Quid des diverses théories précédentes ?

Il s’éloigne de l’hypothèse totémiste en montrant que celui-ci se rencontre dans des sociétés bien différentes et il n’y aurait aucune contradiction avec l’hypothèse mythologique car «les figurations ne représentent pas littéralement les mythes, mais elles sont les chevilles graphiques qui permettraient aux hommes de mémoriser une parole mythique ».

Conclusion.

Emmanuel Guy se positionne entre Leroy-Gourhan et Alain Testard dont il reprend une partie des thèses mais une partie seulement traçant son propre chemin, écrivant ses propres hypothèses sur la signification de l’art du paléolithique.
Le plus intéressant, on l’aura compris, c’est que l’auteur dégage une toute nouvelle conception de l’organisation de la société à cette époque : stockage des denrées , relation de groupe (que viendrait confirmer les toutes dernières recherches qui proviennent justement du site de Sungir
http://www.joh.cam.ac.uk/prehistoric-humans-are-likely-have-formed-mating-networks-avoid-inbreeding, territorialisation, inégalités.

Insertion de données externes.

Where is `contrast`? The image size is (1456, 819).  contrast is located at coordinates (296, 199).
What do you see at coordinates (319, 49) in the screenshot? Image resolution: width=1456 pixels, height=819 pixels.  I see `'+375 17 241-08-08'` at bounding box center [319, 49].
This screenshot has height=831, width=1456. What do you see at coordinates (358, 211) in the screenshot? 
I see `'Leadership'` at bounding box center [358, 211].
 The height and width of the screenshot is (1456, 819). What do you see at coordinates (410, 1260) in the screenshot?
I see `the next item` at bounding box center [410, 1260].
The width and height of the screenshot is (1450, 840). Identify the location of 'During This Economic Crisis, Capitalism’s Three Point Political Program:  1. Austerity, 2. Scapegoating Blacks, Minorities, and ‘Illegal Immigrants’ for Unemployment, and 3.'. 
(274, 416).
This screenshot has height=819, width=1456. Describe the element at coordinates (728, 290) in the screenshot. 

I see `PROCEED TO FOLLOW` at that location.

Il n’y a certes pas de preuves absolues mais un faisceau de faits archéologiques qui convergent. C’est ce qu’on peut lui reprocher mais il l’assume : même si les citations sont nombreuses il prend soin de préciser de nombreuses fois que son propos est « plausible », « probable », que beaucoup d’éléments « suggèrent ». ou que si «c’était une base incertaine [elle était] néanmoins plausible ». Il le répète plusieurs fois, sa théorie est en état actuel des connaissances invérifiablesElle souffre de manque de données pour qu’elle puisse être considérée comme statistiquement fiable, données qui sont souvent sous l’eau actuellement du fait de la remontée du niveau des mers et océan depuis la fin du paléolithique. et ses hypothèses ne demandent qu’à être confirmées par d’éventuelles découvertes. Il s’agit peut-être là d’un futur ouvrage fondateur pour une nouvelle compréhension de l’organisation des peuples du paléolithique.